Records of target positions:

-=-=-

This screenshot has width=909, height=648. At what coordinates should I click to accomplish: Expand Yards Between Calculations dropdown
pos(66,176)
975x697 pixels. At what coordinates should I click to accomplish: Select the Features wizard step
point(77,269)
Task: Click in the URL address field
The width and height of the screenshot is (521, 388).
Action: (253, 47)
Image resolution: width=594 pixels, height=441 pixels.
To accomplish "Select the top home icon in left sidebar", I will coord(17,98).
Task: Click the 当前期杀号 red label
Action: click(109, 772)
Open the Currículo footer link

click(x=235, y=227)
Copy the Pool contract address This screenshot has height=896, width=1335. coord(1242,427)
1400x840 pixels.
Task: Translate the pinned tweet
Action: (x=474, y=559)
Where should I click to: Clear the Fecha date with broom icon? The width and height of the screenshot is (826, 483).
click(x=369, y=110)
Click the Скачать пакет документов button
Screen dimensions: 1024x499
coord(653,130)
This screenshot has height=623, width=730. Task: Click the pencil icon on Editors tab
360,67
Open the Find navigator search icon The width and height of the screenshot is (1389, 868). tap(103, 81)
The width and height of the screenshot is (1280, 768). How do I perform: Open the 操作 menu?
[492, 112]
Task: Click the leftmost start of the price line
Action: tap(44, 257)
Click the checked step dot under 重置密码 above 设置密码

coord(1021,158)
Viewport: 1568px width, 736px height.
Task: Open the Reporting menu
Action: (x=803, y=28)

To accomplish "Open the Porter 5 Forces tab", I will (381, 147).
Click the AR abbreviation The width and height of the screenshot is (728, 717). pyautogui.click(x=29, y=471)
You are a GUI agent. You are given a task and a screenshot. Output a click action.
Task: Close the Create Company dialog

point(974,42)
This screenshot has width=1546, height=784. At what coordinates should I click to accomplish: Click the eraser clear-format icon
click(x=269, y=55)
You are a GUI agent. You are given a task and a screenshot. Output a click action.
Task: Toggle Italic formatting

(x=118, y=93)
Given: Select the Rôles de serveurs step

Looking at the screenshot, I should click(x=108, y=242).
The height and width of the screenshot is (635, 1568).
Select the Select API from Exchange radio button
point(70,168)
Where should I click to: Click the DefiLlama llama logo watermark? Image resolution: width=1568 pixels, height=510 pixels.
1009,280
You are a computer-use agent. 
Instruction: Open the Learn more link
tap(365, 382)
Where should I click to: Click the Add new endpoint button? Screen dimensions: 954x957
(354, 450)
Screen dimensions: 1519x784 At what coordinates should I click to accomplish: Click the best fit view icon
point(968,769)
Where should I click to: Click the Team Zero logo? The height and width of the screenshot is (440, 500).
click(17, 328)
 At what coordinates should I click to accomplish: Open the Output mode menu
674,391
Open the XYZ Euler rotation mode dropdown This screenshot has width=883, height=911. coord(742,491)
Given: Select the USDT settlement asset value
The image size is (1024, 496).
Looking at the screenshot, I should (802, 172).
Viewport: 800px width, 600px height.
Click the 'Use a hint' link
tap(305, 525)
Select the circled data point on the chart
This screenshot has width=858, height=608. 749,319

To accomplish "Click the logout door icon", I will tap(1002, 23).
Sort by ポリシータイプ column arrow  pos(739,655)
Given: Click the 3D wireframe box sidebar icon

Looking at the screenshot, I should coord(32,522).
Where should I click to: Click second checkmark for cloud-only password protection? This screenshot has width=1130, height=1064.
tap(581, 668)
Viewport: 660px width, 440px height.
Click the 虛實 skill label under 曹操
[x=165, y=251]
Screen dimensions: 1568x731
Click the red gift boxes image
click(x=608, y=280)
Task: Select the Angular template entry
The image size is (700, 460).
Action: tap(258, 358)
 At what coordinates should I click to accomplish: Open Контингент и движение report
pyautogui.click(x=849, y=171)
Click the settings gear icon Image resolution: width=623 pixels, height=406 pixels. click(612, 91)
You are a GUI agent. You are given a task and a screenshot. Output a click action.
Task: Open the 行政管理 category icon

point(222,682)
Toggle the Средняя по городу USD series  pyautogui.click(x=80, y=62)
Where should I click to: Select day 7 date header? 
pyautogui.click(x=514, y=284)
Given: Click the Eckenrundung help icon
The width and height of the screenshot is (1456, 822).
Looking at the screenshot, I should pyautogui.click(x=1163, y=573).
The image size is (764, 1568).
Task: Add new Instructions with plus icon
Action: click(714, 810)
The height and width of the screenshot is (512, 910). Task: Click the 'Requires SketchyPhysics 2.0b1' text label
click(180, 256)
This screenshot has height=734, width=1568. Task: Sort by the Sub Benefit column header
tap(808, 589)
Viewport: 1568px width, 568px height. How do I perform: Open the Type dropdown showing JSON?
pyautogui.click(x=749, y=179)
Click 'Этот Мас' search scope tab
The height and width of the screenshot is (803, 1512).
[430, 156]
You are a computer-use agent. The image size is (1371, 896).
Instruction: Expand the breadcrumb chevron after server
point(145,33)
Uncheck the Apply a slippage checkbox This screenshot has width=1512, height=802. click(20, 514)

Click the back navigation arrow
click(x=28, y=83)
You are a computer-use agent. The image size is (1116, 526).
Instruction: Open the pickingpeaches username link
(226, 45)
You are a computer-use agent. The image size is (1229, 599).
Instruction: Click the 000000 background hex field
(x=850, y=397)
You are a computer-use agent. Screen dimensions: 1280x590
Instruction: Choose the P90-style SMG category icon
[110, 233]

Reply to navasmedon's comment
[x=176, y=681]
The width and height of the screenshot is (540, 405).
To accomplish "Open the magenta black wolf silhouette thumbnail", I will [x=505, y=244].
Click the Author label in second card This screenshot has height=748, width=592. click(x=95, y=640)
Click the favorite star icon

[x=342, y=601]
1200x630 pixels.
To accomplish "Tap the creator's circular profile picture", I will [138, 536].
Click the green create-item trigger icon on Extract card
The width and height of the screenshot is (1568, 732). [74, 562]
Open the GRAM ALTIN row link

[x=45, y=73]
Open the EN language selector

-=-=-

Return the lines exactly as they appear, beginning with the line that contains "This screenshot has height=623, width=730." and continuing through the line that contains "point(70,168)".

*EXERCISE ANSWER*
This screenshot has height=623, width=730. Task: Click the pencil icon on Editors tab
360,67
Open the Find navigator search icon The width and height of the screenshot is (1389, 868). tap(103, 81)
The width and height of the screenshot is (1280, 768). How do I perform: Open the 操作 menu?
[492, 112]
Task: Click the leftmost start of the price line
Action: tap(44, 257)
Click the checked step dot under 重置密码 above 设置密码

coord(1021,158)
Viewport: 1568px width, 736px height.
Task: Open the Reporting menu
Action: (x=803, y=28)

To accomplish "Open the Porter 5 Forces tab", I will (381, 147).
Click the AR abbreviation The width and height of the screenshot is (728, 717). pyautogui.click(x=29, y=471)
You are a GUI agent. You are given a task and a screenshot. Output a click action.
Task: Close the Create Company dialog

point(974,42)
This screenshot has width=1546, height=784. At what coordinates should I click to accomplish: Click the eraser clear-format icon
click(x=269, y=55)
You are a GUI agent. You are given a task and a screenshot. Output a click action.
Task: Toggle Italic formatting

(x=118, y=93)
Given: Select the Rôles de serveurs step

Looking at the screenshot, I should click(x=108, y=242).
The height and width of the screenshot is (635, 1568).
Select the Select API from Exchange radio button
point(70,168)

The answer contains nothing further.